New U.S. Nationals/decline of figure skating article | Golden Skate

New U.S. Nationals/decline of figure skating article

Joined
Jun 21, 2003
http://www.freep.com/apps/pbcs.dll/article?AID=/20070121/SPORTS17/701210593/1048/BUSINESS05

http://www.freep.com/apps/pbcs.dll/section?Category=SPORTS&template=front (click on figure skating links in the second paragraph)

Detroit Free Press writer Jo-ann Barnas says:

"Figure skating is still the centerpiece of the Winter Olympics. Only thing is, the Olympics aren't what they used to be.

"And neither is figure skating...."

An interesting perspective from Tanith Belbin: ""I think it happens with any kind of entertainment, actually -- like a TV genre that's lost its viewers...."

I agree with that. In the 1960s half of the TV programs were cowboy shows. In the 1970s game shows were big. Now we have reality shows. That's just the way it goes. Something is popular for a while, then viewers turn to other interests.

On the bright side, Spokane is on pace to break the all-time attendance record for U.S. Nationals of 125,000 tickets sold. Since the population of Spokane is omly abot 200,000 people, that's a good turnout.
 

Zanzibar

Final Flight
Joined
Oct 22, 2003
Thanks for posting MM. Spokane KNOWS how to host a skating event - they did a spectacular job with 2002 Skate America, and their very good newspaper - the Spokesman-Review gives incredible depth and quantity in their coverage.

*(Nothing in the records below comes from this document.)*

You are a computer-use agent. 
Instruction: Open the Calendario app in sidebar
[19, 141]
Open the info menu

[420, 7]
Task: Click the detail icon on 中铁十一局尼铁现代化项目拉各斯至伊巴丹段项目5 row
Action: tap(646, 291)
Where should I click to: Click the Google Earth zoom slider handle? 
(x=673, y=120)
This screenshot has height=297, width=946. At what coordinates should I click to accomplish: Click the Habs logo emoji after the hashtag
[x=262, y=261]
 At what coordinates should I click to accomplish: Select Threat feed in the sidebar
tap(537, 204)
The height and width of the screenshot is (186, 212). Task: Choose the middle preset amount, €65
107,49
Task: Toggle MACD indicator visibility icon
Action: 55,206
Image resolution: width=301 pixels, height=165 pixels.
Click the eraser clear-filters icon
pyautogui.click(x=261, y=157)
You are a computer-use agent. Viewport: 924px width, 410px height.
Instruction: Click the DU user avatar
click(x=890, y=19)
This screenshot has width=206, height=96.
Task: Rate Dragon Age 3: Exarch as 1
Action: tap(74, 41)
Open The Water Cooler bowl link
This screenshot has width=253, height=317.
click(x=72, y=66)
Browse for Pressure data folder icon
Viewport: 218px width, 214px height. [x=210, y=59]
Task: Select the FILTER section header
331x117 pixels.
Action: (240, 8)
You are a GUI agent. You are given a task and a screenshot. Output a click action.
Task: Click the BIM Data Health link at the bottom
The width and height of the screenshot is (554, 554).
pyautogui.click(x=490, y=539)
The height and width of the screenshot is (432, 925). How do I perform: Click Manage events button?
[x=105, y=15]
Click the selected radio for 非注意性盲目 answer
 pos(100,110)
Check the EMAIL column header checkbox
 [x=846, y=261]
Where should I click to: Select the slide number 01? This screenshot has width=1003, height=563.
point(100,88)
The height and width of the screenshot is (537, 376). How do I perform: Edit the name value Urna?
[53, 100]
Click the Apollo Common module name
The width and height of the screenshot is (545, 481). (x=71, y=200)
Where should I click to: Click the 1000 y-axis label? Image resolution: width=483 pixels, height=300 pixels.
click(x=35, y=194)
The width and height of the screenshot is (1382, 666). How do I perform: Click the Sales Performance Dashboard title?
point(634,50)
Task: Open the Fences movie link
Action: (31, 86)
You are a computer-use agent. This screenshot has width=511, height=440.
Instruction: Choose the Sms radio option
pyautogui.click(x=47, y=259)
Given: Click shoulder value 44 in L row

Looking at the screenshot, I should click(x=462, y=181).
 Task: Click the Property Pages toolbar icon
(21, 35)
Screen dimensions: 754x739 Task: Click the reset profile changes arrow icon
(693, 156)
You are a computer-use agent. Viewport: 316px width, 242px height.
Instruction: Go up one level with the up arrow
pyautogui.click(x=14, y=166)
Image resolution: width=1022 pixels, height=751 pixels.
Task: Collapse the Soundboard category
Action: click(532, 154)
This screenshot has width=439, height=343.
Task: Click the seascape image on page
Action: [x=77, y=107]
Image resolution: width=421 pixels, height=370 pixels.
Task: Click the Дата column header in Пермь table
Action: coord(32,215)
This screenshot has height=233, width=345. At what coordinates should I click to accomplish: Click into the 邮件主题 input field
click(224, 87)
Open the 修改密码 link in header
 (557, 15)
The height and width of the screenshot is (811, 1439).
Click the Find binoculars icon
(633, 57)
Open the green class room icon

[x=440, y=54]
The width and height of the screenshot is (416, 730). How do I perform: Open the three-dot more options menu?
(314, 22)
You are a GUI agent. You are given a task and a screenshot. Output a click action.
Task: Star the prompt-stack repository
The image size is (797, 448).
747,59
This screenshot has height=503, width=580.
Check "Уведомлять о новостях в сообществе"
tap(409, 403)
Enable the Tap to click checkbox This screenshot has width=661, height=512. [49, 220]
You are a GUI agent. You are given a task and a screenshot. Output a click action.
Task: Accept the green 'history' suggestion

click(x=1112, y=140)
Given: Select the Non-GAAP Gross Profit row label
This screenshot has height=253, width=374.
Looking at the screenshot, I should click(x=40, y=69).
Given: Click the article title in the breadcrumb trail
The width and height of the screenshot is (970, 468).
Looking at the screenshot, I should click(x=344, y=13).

I would guess that nobody within a 100 mile radius of Spokane does NOT know US Nationals are in town, lol.

But...like with most sports....skating needs a star. Just about all of the big name American skaters are from 'yester-year' except Michelle and to a lesser extent Cohen, and neither are competing right now...and actually neither are even doing shows right now!

We used to have big name men's skaters ala Hamilton and Boitano and right now the best thing would be for Johnny to really go out and win big...because he has amazing cross-over popularity and is the only bona fide male figure skating star in the US (under the age of 40....)
 
Joined
Jun 21, 2003
I think it cuts both ways. Figure skating needs a star, but you can't be a star unless figure skating maintains its panache. There has to be something to be the star of.

BTW, a sidebar to this article mentions Caroline Zhang, Davis and White, Stephen Carriere and McLaughlin and Brubaker as future stars that might rekindle interest in the U.S. in the 2010 Olympics (the ladies free skate from Torino attracted fewer U.S. television viewers than American Idol or Dancing with the Stars, at that time slot).

Is this a dis of our current stars? What's wrong with Kimmie Meissner, Johnny Weir or Evan Lysacek and Belbin and Agosto? I think these athletes are just as talented and charasmatic as the stars of the past. They just have the bad luck to come along at a low point in the popularity of the sport.
 

SeaniBu

Record Breaker
Joined
Mar 19, 2006
Wondering how this article may have been rewritten with the past turnout in Spokane?

It's coming back baby!!!!!!! Big time.
 
Joined
Jun 21, 2003
Actually, this columnist wrote one great story after another as nationals unfolded.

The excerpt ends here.